Sunday, November 14, 2010

Trends in income inequality

Preparing for the "policy forum" about Wilkinson and Pickett's "The Spirit Level" I mentioned here, I found Deiniger and Squire's 1996 dataset on income inequality, which presents historical estimates of income inequality (in some cases going as far back as 1890) for a large number of countries. They simply looked up every study that tried to measure income inequality in particular countries and put it into their dataset, with some notes regarding the quality of the underlying data and the sources; not every study is of very high quality, but there is sometimes more than one study for a given year and country, and the resulting data probably gives you a good picture of overall trends. So I thought of looking at the trends in inequality in the countries Wilkinson and Pickett look at, and comparing it to trends in inequality in the communist countries for the period 1960-1993 (where Deiniger and Squire have data).

Here's the result:


"Rich countries" means rich today, and includes I think all of the countries that Wilkinson and Pickett look at, plus Hong Kong and Taiwan: Australia, Austria, Belgium, Canada, Denmark, Finland, France, Germany, Greece, Hong Kong, Ireland, Israel, Italy, Japan, Netherlands, New Zealand, Norway, Portugal, Singapore, Spain, Sweden, Switzerland, Taiwan, UK, USA. "Communist" includes Bulgaria, China, Cuba, Czechoslovakia, Hungary, Poland, Romania, Soviet Union, and Yugoslavia. For some of these countries there are only 3-4 estimates, for others there are long series for many years. I simply average all estimates for a country for a given year for rich and communist countries. (This is probably a terrible idea, but I'm just an amateur. I expect correction from irate statisticians, and shall be grateful for it.)

A scatterplot with the point estimates (as well as information about the original sources) is here:


Income inequality has probably gone up since then in many countries (not just rich ones); I haven't tried to merge Deiniger and Squire's estimates with later data, but I suspect we would see an upward trend after 1990 or so. (There are some fuller estimates available here; I might try to make a graph with them later).

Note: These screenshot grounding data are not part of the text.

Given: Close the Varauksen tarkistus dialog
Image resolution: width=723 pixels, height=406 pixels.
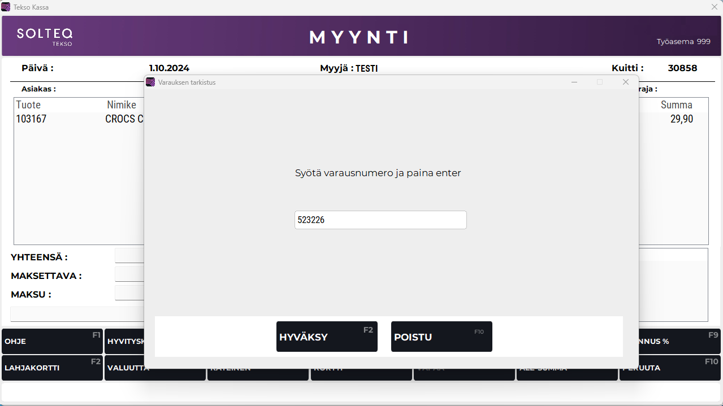Looking at the screenshot, I should (x=625, y=82).
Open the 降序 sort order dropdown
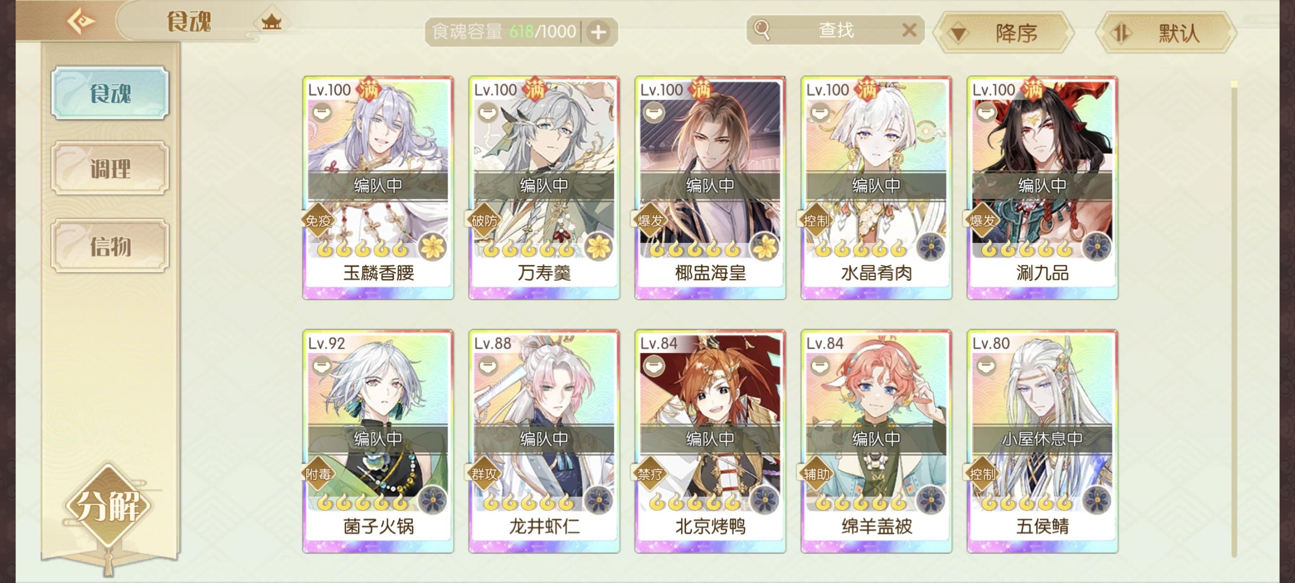The image size is (1295, 583). coord(1003,33)
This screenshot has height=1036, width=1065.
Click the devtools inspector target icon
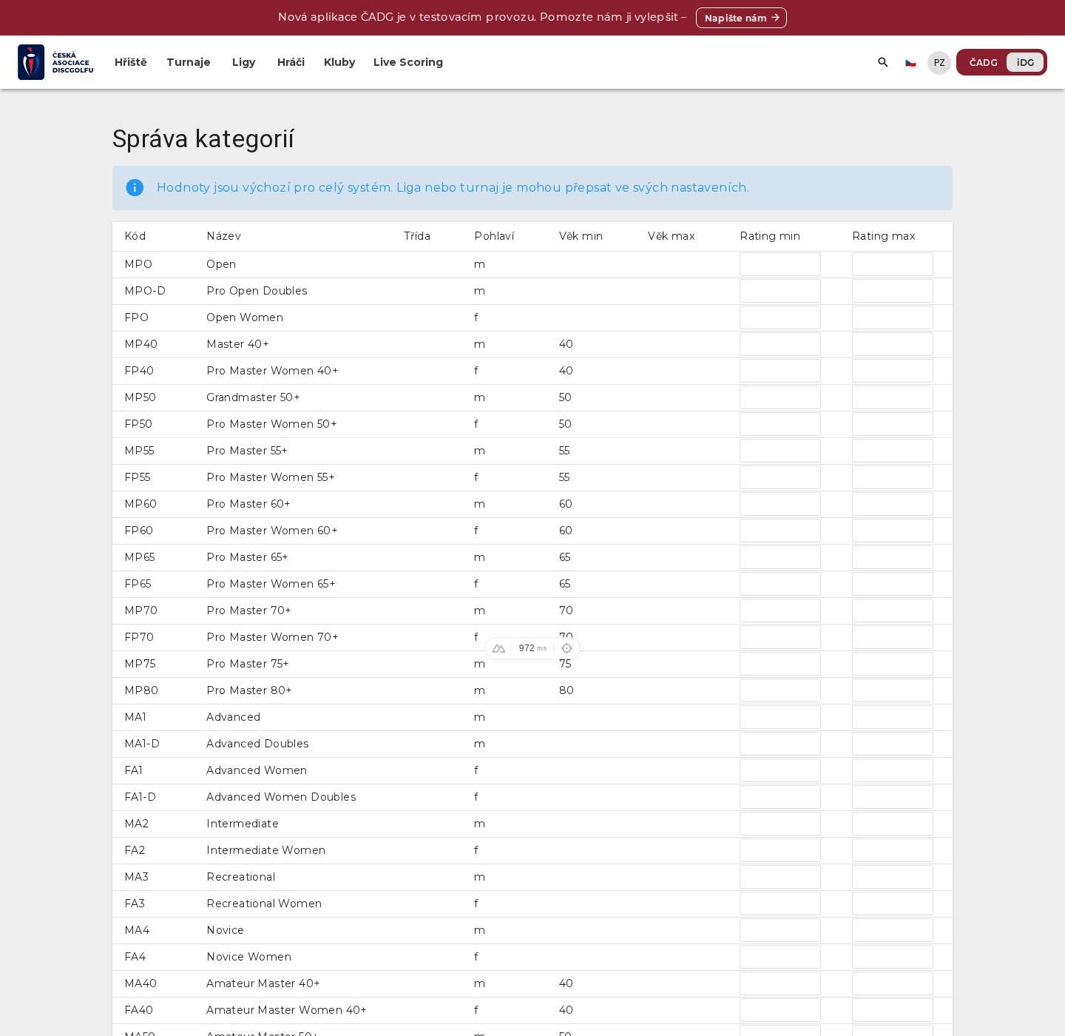click(567, 648)
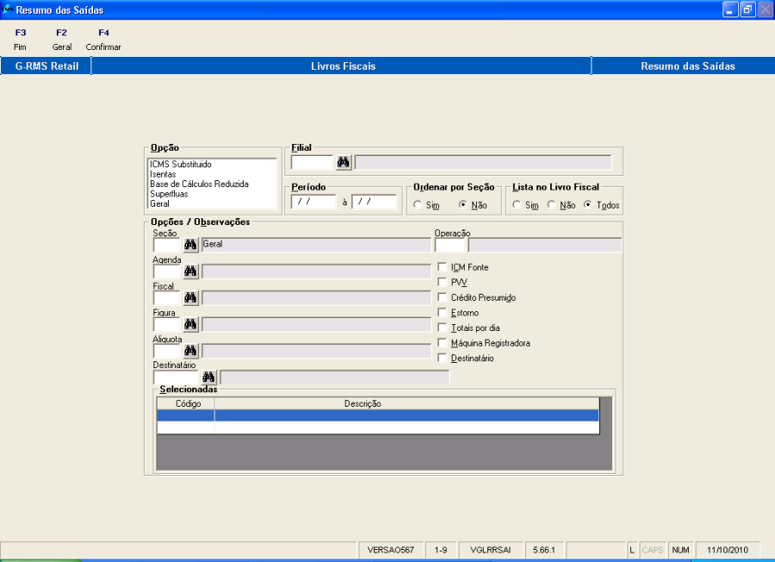Screen dimensions: 775x562
Task: Click F3 Fim to exit
Action: click(x=21, y=40)
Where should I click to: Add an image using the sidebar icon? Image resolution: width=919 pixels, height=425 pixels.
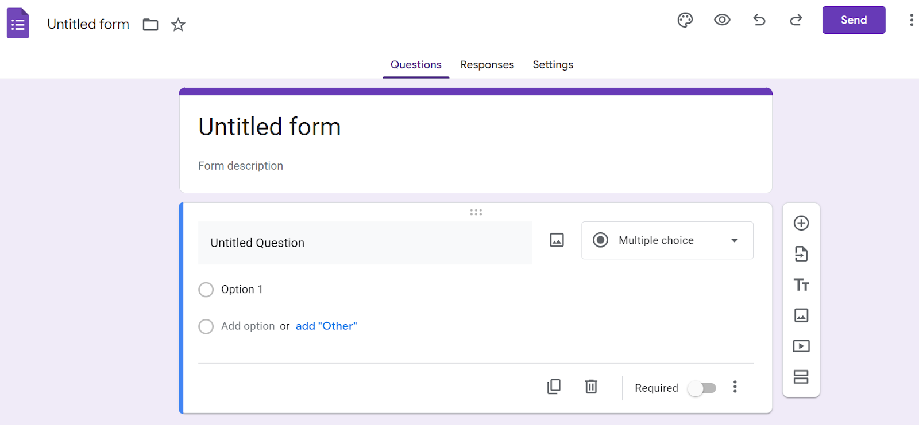click(801, 315)
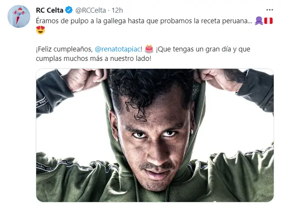This screenshot has height=209, width=282.
Task: Select the 'Éramos de pulpo a la gallega' text
Action: 81,21
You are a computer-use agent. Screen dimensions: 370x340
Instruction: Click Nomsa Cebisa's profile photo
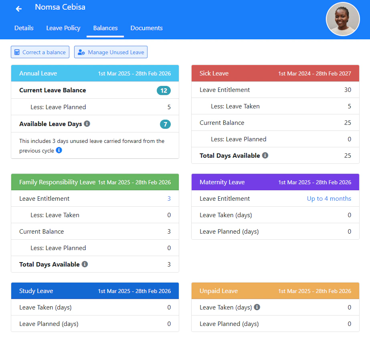pyautogui.click(x=343, y=19)
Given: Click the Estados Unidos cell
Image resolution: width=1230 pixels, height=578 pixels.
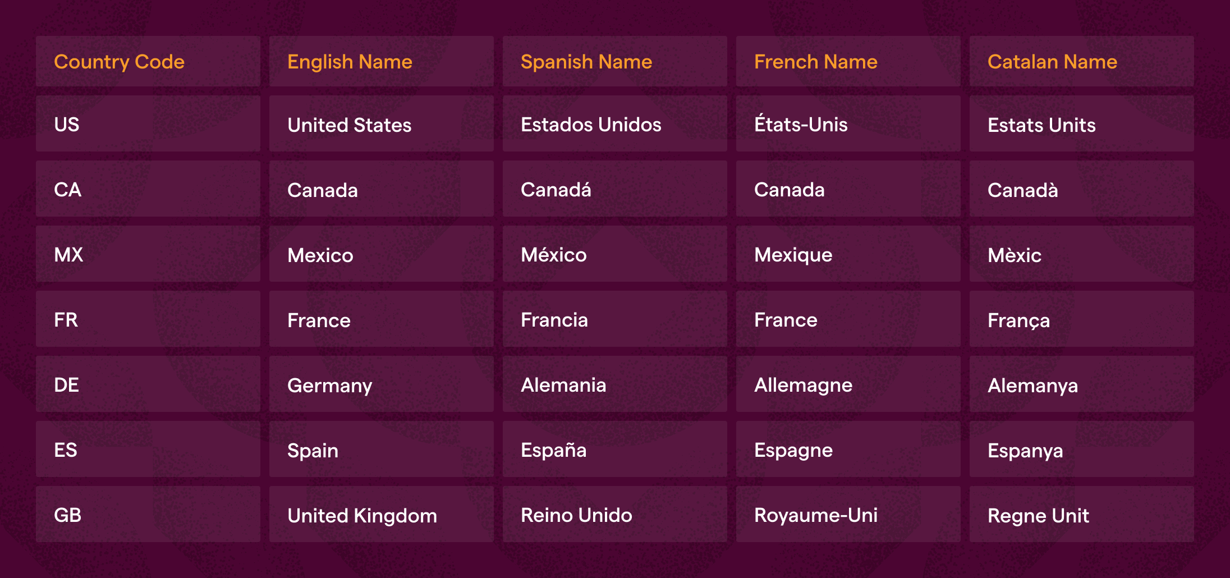Looking at the screenshot, I should (x=615, y=123).
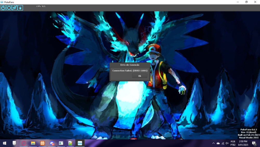Open XAMPP from the taskbar

42,143
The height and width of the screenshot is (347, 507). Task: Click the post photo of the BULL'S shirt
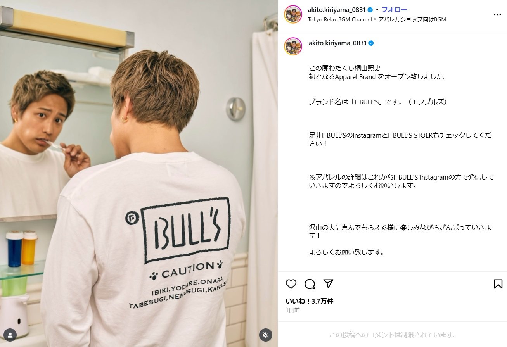pyautogui.click(x=139, y=173)
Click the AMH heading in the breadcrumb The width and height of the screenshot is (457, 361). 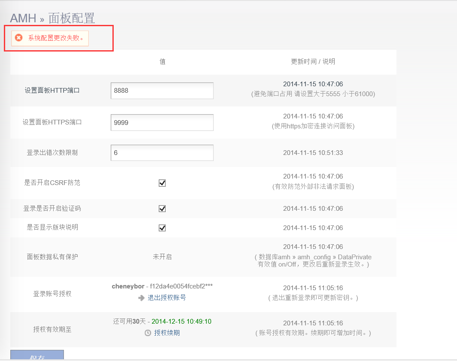click(23, 18)
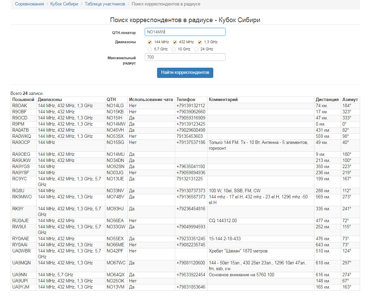
Task: Select the R8OAK callsign row
Action: [x=19, y=106]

Interpretations? Perhaps the threat of communism made rich countries engage in more redistribution than otherwise? (Following something like Acemoglu and Robinson's argument: the rich allowed more redistribution in the period 1960-1990 because of the potential threat of communist revolution). Or perhaps there was some feature of the world economy that tended to reduce inequality in advanced capitalist economies, but is now tending to increase it? (Something about finance capital, perhaps?) Pointers?